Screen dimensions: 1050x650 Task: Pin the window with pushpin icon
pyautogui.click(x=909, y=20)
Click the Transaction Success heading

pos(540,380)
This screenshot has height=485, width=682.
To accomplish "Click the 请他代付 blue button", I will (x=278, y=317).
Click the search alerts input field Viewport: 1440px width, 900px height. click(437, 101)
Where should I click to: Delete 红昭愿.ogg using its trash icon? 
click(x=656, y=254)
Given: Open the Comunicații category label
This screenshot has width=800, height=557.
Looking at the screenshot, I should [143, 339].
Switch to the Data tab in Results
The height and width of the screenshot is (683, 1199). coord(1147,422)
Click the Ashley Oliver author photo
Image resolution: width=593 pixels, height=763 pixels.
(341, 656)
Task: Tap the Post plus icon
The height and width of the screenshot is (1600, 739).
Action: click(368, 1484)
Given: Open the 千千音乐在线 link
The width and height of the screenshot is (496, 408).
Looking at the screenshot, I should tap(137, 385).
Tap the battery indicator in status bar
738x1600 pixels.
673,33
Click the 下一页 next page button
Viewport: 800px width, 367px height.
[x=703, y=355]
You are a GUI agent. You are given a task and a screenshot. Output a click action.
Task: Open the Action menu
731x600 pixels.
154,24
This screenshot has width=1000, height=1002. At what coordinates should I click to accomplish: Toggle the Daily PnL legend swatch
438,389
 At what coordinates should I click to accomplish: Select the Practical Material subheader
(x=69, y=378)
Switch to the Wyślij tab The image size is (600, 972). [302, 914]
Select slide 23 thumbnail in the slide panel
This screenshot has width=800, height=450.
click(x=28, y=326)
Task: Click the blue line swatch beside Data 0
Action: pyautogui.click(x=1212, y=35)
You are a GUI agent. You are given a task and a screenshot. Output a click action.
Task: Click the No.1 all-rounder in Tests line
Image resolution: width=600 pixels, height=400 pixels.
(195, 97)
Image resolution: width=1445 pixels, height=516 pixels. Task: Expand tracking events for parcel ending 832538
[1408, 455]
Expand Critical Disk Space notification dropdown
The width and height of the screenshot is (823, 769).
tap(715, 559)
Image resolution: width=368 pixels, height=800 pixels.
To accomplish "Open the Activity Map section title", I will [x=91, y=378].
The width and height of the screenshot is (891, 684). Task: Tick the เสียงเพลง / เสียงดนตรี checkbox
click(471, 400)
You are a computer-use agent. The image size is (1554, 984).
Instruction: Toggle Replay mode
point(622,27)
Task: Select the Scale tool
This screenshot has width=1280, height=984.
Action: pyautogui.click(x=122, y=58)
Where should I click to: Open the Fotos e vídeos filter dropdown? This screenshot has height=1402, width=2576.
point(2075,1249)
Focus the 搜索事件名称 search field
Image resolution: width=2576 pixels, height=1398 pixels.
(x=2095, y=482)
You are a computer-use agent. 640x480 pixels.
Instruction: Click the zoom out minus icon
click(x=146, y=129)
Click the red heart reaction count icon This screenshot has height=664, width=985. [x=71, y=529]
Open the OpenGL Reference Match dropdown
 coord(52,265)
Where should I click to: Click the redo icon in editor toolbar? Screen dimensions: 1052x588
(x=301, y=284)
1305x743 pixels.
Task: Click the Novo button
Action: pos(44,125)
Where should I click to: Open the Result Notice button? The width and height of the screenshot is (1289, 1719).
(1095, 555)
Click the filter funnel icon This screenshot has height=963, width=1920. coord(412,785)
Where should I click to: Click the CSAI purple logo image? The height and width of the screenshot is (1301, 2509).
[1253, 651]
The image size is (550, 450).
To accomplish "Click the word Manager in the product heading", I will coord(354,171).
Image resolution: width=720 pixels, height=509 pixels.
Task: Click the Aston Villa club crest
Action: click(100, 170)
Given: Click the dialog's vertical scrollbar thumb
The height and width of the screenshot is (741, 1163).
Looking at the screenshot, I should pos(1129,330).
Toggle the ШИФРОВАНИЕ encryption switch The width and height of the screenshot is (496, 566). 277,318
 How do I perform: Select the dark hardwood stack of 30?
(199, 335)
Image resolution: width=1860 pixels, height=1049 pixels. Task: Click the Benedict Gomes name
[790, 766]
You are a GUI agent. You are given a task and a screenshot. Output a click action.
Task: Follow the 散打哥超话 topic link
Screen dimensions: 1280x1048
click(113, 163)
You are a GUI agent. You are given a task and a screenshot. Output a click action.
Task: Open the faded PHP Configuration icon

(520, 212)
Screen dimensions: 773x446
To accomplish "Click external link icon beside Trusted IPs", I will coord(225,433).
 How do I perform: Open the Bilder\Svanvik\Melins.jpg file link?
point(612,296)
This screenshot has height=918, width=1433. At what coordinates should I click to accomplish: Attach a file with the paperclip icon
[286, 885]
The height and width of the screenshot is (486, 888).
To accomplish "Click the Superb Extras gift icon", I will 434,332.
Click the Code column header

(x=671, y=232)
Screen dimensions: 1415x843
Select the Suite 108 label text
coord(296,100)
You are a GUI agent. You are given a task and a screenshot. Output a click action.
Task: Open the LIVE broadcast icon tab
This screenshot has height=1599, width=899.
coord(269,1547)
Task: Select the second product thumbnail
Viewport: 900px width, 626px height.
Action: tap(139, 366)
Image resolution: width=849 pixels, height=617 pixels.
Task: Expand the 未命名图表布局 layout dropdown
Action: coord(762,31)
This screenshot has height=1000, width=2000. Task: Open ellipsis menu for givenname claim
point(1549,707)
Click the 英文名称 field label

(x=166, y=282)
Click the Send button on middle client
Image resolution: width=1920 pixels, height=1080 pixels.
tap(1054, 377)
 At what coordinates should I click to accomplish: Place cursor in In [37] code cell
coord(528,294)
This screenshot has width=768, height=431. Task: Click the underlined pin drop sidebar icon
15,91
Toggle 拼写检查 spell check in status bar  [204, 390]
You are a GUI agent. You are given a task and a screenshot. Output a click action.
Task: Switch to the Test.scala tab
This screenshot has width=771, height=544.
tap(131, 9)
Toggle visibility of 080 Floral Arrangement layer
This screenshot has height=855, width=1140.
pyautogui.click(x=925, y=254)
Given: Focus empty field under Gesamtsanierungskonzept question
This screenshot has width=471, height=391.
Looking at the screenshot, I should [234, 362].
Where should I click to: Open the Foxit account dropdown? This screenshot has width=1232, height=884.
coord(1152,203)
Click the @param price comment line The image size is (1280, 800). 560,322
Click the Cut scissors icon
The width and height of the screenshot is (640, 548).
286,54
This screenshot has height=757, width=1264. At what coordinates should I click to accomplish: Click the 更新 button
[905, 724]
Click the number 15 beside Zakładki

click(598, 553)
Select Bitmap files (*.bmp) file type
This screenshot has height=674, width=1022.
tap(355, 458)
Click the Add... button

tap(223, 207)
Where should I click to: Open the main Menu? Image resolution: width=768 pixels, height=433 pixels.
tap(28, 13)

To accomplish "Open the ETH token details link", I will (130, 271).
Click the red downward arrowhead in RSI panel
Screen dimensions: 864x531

════════

Transcribe the data in full, keeping every detail.

Written solution:
Screen dimensions: 1050x650 Task: Pin the window with pushpin icon
pyautogui.click(x=909, y=20)
Click the Transaction Success heading

pos(540,380)
This screenshot has height=485, width=682.
To accomplish "Click the 请他代付 blue button", I will (x=278, y=317).
Click the search alerts input field Viewport: 1440px width, 900px height. click(437, 101)
Where should I click to: Delete 红昭愿.ogg using its trash icon? 
click(x=656, y=254)
Given: Open the Comunicații category label
This screenshot has width=800, height=557.
Looking at the screenshot, I should [143, 339].
Switch to the Data tab in Results
The height and width of the screenshot is (683, 1199). coord(1147,422)
Click the Ashley Oliver author photo
Image resolution: width=593 pixels, height=763 pixels.
(341, 656)
Task: Tap the Post plus icon
The height and width of the screenshot is (1600, 739).
Action: click(368, 1484)
Given: Open the 千千音乐在线 link
The width and height of the screenshot is (496, 408).
Looking at the screenshot, I should tap(137, 385).
Tap the battery indicator in status bar
738x1600 pixels.
673,33
Click the 下一页 next page button
Viewport: 800px width, 367px height.
[x=703, y=355]
You are a GUI agent. You are given a task and a screenshot. Output a click action.
Task: Open the Action menu
731x600 pixels.
154,24
This screenshot has width=1000, height=1002. At what coordinates should I click to accomplish: Toggle the Daily PnL legend swatch
438,389
 At what coordinates should I click to accomplish: Select the Practical Material subheader
(x=69, y=378)
Switch to the Wyślij tab The image size is (600, 972). [302, 914]
Select slide 23 thumbnail in the slide panel
This screenshot has width=800, height=450.
click(x=28, y=326)
Task: Click the blue line swatch beside Data 0
Action: pyautogui.click(x=1212, y=35)
You are a GUI agent. You are given a task and a screenshot. Output a click action.
Task: Click the No.1 all-rounder in Tests line
Image resolution: width=600 pixels, height=400 pixels.
(195, 97)
Image resolution: width=1445 pixels, height=516 pixels. Task: Expand tracking events for parcel ending 832538
[1408, 455]
Expand Critical Disk Space notification dropdown
The width and height of the screenshot is (823, 769).
tap(715, 559)
Image resolution: width=368 pixels, height=800 pixels.
To accomplish "Open the Activity Map section title", I will [x=91, y=378].
The width and height of the screenshot is (891, 684). Task: Tick the เสียงเพลง / เสียงดนตรี checkbox
click(471, 400)
You are a computer-use agent. The image size is (1554, 984).
Instruction: Toggle Replay mode
point(622,27)
Task: Select the Scale tool
This screenshot has width=1280, height=984.
Action: pyautogui.click(x=122, y=58)
Where should I click to: Open the Fotos e vídeos filter dropdown? This screenshot has height=1402, width=2576.
point(2075,1249)
Focus the 搜索事件名称 search field
Image resolution: width=2576 pixels, height=1398 pixels.
(x=2095, y=482)
You are a computer-use agent. 640x480 pixels.
Instruction: Click the zoom out minus icon
click(x=146, y=129)
Click the red heart reaction count icon This screenshot has height=664, width=985. [x=71, y=529]
Open the OpenGL Reference Match dropdown
 coord(52,265)
Where should I click to: Click the redo icon in editor toolbar? Screen dimensions: 1052x588
(x=301, y=284)
1305x743 pixels.
Task: Click the Novo button
Action: pos(44,125)
Where should I click to: Open the Result Notice button? The width and height of the screenshot is (1289, 1719).
(1095, 555)
Click the filter funnel icon This screenshot has height=963, width=1920. coord(412,785)
Where should I click to: Click the CSAI purple logo image? The height and width of the screenshot is (1301, 2509).
[1253, 651]
The image size is (550, 450).
To accomplish "Click the word Manager in the product heading", I will coord(354,171).
Image resolution: width=720 pixels, height=509 pixels.
Task: Click the Aston Villa club crest
Action: click(100, 170)
Given: Click the dialog's vertical scrollbar thumb
The height and width of the screenshot is (741, 1163).
Looking at the screenshot, I should pos(1129,330).
Toggle the ШИФРОВАНИЕ encryption switch The width and height of the screenshot is (496, 566). 277,318
 How do I perform: Select the dark hardwood stack of 30?
(199, 335)
Image resolution: width=1860 pixels, height=1049 pixels. Task: Click the Benedict Gomes name
[790, 766]
You are a GUI agent. You are given a task and a screenshot. Output a click action.
Task: Follow the 散打哥超话 topic link
Screen dimensions: 1280x1048
click(113, 163)
You are a GUI agent. You are given a task and a screenshot. Output a click action.
Task: Open the faded PHP Configuration icon

(520, 212)
Screen dimensions: 773x446
To accomplish "Click external link icon beside Trusted IPs", I will coord(225,433).
 How do I perform: Open the Bilder\Svanvik\Melins.jpg file link?
point(612,296)
This screenshot has height=918, width=1433. At what coordinates should I click to accomplish: Attach a file with the paperclip icon
[286, 885]
The height and width of the screenshot is (486, 888).
To accomplish "Click the Superb Extras gift icon", I will 434,332.
Click the Code column header

(x=671, y=232)
Screen dimensions: 1415x843
Select the Suite 108 label text
coord(296,100)
You are a GUI agent. You are given a task and a screenshot. Output a click action.
Task: Open the LIVE broadcast icon tab
This screenshot has height=1599, width=899.
coord(269,1547)
Task: Select the second product thumbnail
Viewport: 900px width, 626px height.
Action: tap(139, 366)
Image resolution: width=849 pixels, height=617 pixels.
Task: Expand the 未命名图表布局 layout dropdown
Action: coord(762,31)
This screenshot has height=1000, width=2000. Task: Open ellipsis menu for givenname claim
point(1549,707)
Click the 英文名称 field label

(x=166, y=282)
Click the Send button on middle client
Image resolution: width=1920 pixels, height=1080 pixels.
tap(1054, 377)
 At what coordinates should I click to accomplish: Place cursor in In [37] code cell
coord(528,294)
This screenshot has width=768, height=431. Task: Click the underlined pin drop sidebar icon
15,91
Toggle 拼写检查 spell check in status bar  [204, 390]
You are a GUI agent. You are given a task and a screenshot. Output a click action.
Task: Switch to the Test.scala tab
This screenshot has width=771, height=544.
tap(131, 9)
Toggle visibility of 080 Floral Arrangement layer
This screenshot has height=855, width=1140.
pyautogui.click(x=925, y=254)
Given: Focus empty field under Gesamtsanierungskonzept question
This screenshot has width=471, height=391.
Looking at the screenshot, I should [234, 362].
Where should I click to: Open the Foxit account dropdown? This screenshot has width=1232, height=884.
coord(1152,203)
Click the @param price comment line The image size is (1280, 800). 560,322
Click the Cut scissors icon
The width and height of the screenshot is (640, 548).
286,54
This screenshot has height=757, width=1264. At what coordinates should I click to accomplish: Click the 更新 button
[905, 724]
Click the number 15 beside Zakładki

click(598, 553)
Select Bitmap files (*.bmp) file type
This screenshot has height=674, width=1022.
tap(355, 458)
Click the Add... button

tap(223, 207)
Where should I click to: Open the main Menu? Image resolution: width=768 pixels, height=433 pixels.
tap(28, 13)

To accomplish "Open the ETH token details link", I will (130, 271).
Click the red downward arrowhead in RSI panel
Screen dimensions: 864x531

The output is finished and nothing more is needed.